Nous comptons bien nos milliers de morts et d'éclopés annuels, n'est-il pas ? Le long ruban de nos accidentés. Alcool ? Drogues ? Fatigue ? Défaillance ? Imprudence ? Ah, ce ne sont pas toujours les meilleurs qui s'en vont.

À cela viennent s'ajouter de nouveaux fléaux mécaniques et médiévaux. Hormis le chauffard qui sommeille en vous à fond, il y a trois autres prédateurs de la route qui peuvent surgir à n'importe quel moment sur notre parcours et verser une délicieuse promenade d'été dans le cauchemar le plus gore.

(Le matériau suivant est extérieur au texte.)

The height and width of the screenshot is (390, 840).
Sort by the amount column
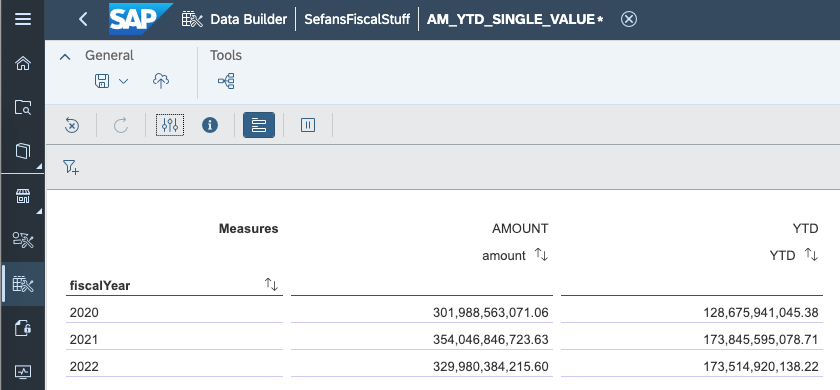pos(541,256)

La malveillance vicieuse tapie dans l'ombre. Il s'agit de se planquer sur un pont, armé de toutes choses qui peuvent abîmer et faire mal. L'action consiste à les balancer plus bas sur le flot des voitures inconnues, en visant impérativement le pare-brise : conducteur touché, voiture chienne folle dans le jeu des quilles, ricochets d'enfer. C'est juste pour voir comment cela fait.

Les sportifs de la mort. Les kamikazes. Rodéo sauvage. Stock-car. Remontée de l'autoroute à contresens et à donfe. Les derniers héros, dans un monde désidéalisé, sans héroïsme, sans fraternité, sans cause.

Les bandits de grand chemin qui, depuis l'invention de la roue, détroussent le voyageur solitaire. Mais, aujourd'hui, avec cette idée de la voiture considérée comme une des belles armes. Bien sûr, Robin des Bois est mort depuis belle et la nouvelle génération de voleurs des routes est de bien pâle chevalerie. Ils s'attaquent aux plus faibles de préférence, aux femmes seules qu'ils peuvent – bingo – violer en particulier, en sus. Le droit de cuissage somme toute. Ils sont seigneurs et maîtres dans leurs fiers alezans turbo à injection lopette and CO.

En ce retour de bonnes vacances, peaux bronzées, indestructible pêche, esprit positif et reposé. Dans la nuit, une bande de barjots bombardaient l'autoroute du Soleil, à la hauteur d'Orange. En deux points différents. Comme s'ils avaient minutieusement orchestré leur mortel guet-apens. Pendant que les gendarmes secouraient les premières victimes, eux parachevaient leur boulot d'anges exterminateurs, en jets meurtriers. Un véritable commando. Comme à la guerre, toutes les guerres que l'on suit en feuilleton dans la télévision. On trouva plus de cent pierres, des bidons d'huile, un panneau de signalisation lesté de cinquante kilos de béton. On ne trouva pas les criminels. Ils viennent de tuer un homme, comme cela, sans mobile, blessé gravement plusieurs autres et plié définitivement quelques dizaines de voitures.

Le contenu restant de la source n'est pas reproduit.